Here’s a question to consider when coding and billing for services performed as part of an accountable care organization (ACO):  who pays providers’ standing claims if the ACO dies?
If the State of Utah has its way, seven payers will have to pony up $26.6 million in unpaid claims for the Arches Health Plan, which folded in 2015.  The ACO had 45,000 members at the time. Utah’s Insurance Department told legislators last year it would be able to reimburse providers for $10 million from Arches’ coffers, but that still left the balance.
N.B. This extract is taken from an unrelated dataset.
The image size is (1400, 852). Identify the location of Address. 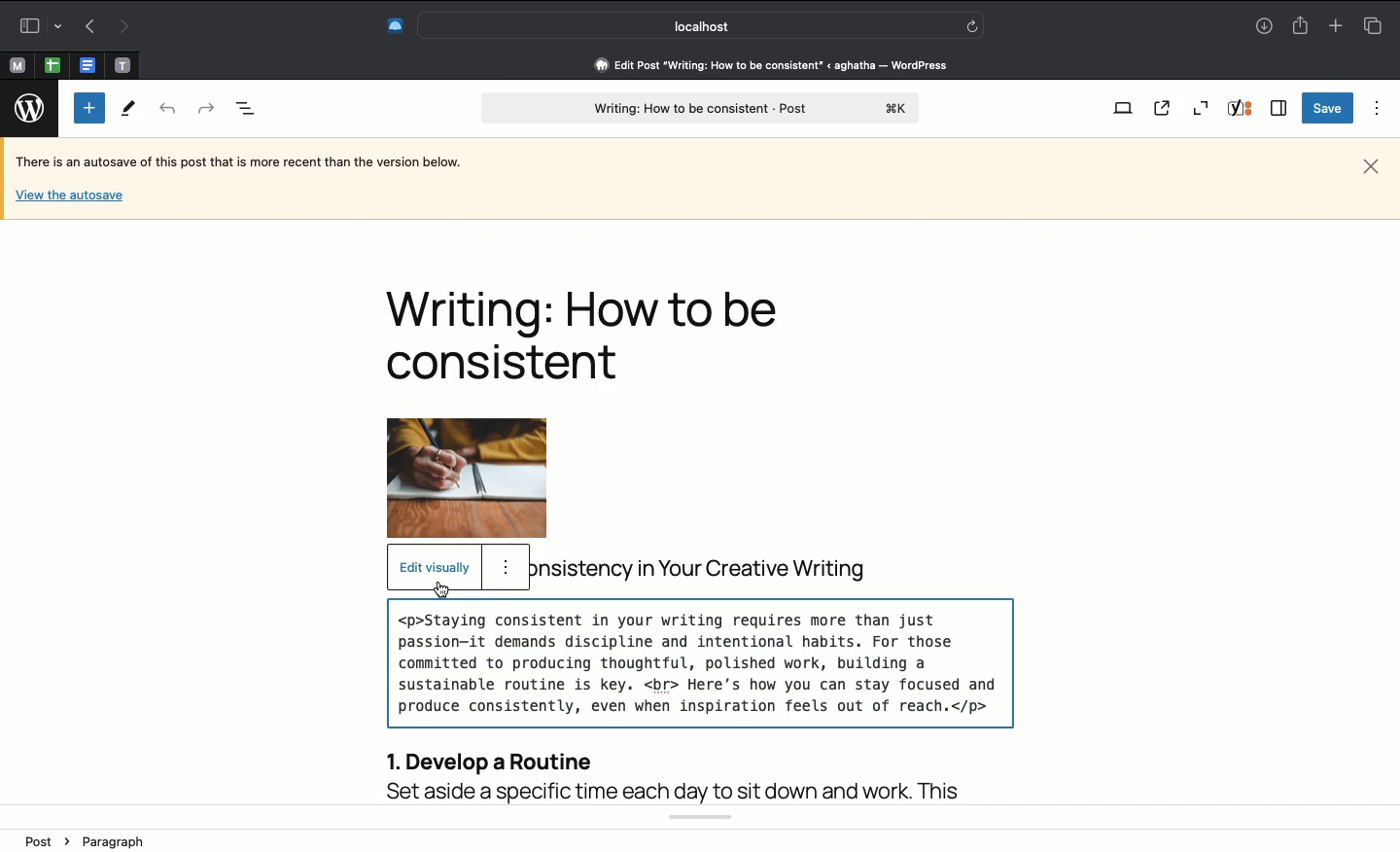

Utah Leans on Old Tradition

In its lawsuit, the department is citing Utah law, stating an organization that manages the assets of a defunct insurer” may require all solvent health maintenance organizations to pay for covered claims incurred by the enrollees of the insolvent organization.  The law is based on an insurance custom where payers would step in to protect members of carrier if that carrier closes. The law also outlines the insurers should be required to pay for unmet claims proportionate to their earnings from premiums in the prior year, according to the state’s motion.
Utah is asking local payer SelectHealth to pay 57.75 percent of the $26.6 million in unpaid Arches claims. Aetna is being asked to pay 15.72 percent, Molina Healthcare’s share is 11.18 percent, and United Healthcare is to produce 11.95 percent. Bridgespan Health is the luckiest, with only .27 percent asked, Health Choice of Utah is being asked for .48 percent, Humana must provide 2.65, the state calculates.

No Love for Arches ACO

Molina and United Healthcare are fighting back, claiming the law only requires payers to adopt members of the failing company so that no members are left without coverage. SelectHealth argues the law is unconstitutionally vague.
The Arches ACO is $90 million in debt to the federal government and owes $2 million in advertising and broker payments. However, Utah hopes that a class action suit against the federal government for late payments from the Affordable Care Act’s (ACA) risk program will net $57 million, helping to defer the cost.
Above all, state officials hope the department will be able to recoup enough money that it will be able to pay back providers left in the lurch.  And with the Merit-based Incentive Payment System (MIPS)  promoting ACOs, the precedent is noteworthy.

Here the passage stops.